Ethan didn’t bother pretending.
He and I were both seated in the back, close enough that no explanation in the world would have saved anyone.
Tyler looked like he was actively dying.
“How long?”
Ethan answered before I could.
“Recently, three months. If you want the fuller answer, before you.”
Tyler stared at him. “Before me?”
“Strictly speaking,” Ethan said, with lethal calm, “you were the later arrival.”
That was cruel.
Accurate, but cruel.
Tyler looked at me with the expression of a man discovering the earth was not stable beneath his feet.
“So you two were playing me?”
“No,” I said. “We were not.”
I gave him the simplest version possible.
“Your brother and I were internet friends.”
Tyler let out a hollow laugh. “Right. Online dating. Great. So I’m the idiot who brought you two into real life.”
“Something like that.”
He slammed a fist against the side of the car, furious and hurt and humiliated all at once.
Ethan opened his mouth to speak, but I touched his arm.
“This part is mine.”
Then I looked at Tyler and spoke as gently as I could manage.

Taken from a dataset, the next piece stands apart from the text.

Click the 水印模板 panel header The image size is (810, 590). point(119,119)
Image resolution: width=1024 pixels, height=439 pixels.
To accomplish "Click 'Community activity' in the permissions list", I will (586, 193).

“I rejected you three times. I was very clear. I don’t owe you the details of my private life.”
His face twisted.
“A year ago, when you used me to make Ava jealous, did you explain any of that to me?” I asked. “At the reunion, when you knew I’d be targeted, did you warn me? When Ava and her friends tore my dress, what did you do? You told me to apologize.”
Every word hit him harder than the last.
“So no,” I said. “You don’t get to demand honesty from me now.”
Tyler looked like he wanted to argue.
Instead, he looked like he might break.
Ethan tossed him a set of car keys.
Tyler caught them automatically and stared down at them in confusion.
“We’re settling this,” Ethan said.
My stomach dropped.
That tone meant trouble.
And trouble, unfortunately, was exactly where they were headed.